WHAT YOU ARE ASKED TO DO: Across the entries below, how many lines have the word "auch" in them? Respond with only the number.
Top of DATA FOR THIS TASK
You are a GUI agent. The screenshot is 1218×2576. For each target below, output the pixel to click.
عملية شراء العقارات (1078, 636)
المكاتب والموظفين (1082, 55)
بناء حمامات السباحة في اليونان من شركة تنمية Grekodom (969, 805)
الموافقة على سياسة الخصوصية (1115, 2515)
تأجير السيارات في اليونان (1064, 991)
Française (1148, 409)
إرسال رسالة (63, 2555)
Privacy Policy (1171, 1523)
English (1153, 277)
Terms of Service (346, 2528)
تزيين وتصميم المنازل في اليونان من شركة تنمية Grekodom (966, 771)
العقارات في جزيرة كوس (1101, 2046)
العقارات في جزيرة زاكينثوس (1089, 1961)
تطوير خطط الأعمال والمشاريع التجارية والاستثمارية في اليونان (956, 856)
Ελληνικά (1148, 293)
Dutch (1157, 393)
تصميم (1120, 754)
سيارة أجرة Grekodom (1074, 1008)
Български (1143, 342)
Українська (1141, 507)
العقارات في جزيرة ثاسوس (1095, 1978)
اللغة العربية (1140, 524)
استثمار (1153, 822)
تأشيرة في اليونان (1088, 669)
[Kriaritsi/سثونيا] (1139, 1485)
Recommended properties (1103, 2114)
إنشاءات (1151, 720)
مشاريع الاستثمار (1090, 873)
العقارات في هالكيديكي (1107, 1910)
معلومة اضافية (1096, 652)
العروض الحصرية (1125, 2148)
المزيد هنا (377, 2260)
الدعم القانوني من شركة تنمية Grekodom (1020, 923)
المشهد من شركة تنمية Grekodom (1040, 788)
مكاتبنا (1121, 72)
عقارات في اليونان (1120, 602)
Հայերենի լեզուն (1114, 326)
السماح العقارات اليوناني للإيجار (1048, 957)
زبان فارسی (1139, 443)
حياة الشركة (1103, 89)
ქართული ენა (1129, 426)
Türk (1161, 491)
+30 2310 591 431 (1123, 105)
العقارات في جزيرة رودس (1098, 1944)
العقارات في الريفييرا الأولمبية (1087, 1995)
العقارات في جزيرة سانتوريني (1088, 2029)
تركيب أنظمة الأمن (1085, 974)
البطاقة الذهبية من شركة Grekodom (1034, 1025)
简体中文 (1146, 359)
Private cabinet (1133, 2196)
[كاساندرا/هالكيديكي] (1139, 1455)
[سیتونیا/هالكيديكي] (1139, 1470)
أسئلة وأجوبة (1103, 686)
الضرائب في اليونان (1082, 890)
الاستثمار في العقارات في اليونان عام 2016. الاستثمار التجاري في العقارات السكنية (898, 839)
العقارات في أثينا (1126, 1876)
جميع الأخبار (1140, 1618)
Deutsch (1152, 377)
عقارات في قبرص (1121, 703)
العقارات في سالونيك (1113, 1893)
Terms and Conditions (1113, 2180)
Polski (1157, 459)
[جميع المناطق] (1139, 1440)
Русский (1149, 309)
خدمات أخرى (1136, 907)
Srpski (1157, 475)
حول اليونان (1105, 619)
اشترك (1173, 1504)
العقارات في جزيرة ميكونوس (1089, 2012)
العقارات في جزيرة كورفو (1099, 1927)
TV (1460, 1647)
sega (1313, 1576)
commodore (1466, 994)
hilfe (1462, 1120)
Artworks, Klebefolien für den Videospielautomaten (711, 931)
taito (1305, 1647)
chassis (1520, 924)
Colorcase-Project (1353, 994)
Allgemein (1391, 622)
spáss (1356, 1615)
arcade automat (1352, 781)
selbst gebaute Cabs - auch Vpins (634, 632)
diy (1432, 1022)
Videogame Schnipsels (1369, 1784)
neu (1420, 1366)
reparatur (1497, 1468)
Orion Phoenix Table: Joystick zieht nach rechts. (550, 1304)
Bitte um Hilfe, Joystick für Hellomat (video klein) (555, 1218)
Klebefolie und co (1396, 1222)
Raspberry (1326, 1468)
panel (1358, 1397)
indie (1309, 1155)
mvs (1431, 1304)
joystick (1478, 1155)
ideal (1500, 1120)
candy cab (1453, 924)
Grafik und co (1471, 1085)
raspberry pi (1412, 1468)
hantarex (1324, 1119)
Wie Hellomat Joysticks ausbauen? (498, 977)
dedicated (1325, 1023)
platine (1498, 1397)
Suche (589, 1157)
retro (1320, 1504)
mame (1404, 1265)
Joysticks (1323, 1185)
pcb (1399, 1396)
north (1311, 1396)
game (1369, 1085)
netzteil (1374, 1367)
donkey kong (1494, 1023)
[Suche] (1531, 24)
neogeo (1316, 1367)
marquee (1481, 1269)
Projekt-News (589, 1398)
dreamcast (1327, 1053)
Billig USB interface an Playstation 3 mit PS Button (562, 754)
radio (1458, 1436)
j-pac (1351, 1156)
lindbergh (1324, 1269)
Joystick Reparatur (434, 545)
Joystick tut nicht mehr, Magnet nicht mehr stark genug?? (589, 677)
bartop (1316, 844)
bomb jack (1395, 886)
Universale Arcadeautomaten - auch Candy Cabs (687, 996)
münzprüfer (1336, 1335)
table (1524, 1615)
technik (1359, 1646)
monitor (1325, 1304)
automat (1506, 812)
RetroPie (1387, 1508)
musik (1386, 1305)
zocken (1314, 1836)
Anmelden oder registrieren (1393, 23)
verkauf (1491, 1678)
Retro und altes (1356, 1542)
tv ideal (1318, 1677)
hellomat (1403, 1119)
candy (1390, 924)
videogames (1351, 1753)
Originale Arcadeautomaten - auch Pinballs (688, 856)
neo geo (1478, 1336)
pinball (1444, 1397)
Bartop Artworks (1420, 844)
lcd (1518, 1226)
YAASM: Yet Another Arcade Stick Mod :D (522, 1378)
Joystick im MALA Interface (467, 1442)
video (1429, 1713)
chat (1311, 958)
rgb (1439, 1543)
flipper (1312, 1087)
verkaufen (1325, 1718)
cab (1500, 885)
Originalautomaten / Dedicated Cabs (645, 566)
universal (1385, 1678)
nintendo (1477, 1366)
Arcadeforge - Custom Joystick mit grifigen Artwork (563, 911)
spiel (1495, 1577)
Bottom of DATA FOR THIS TASK
ANSWER AREA: 3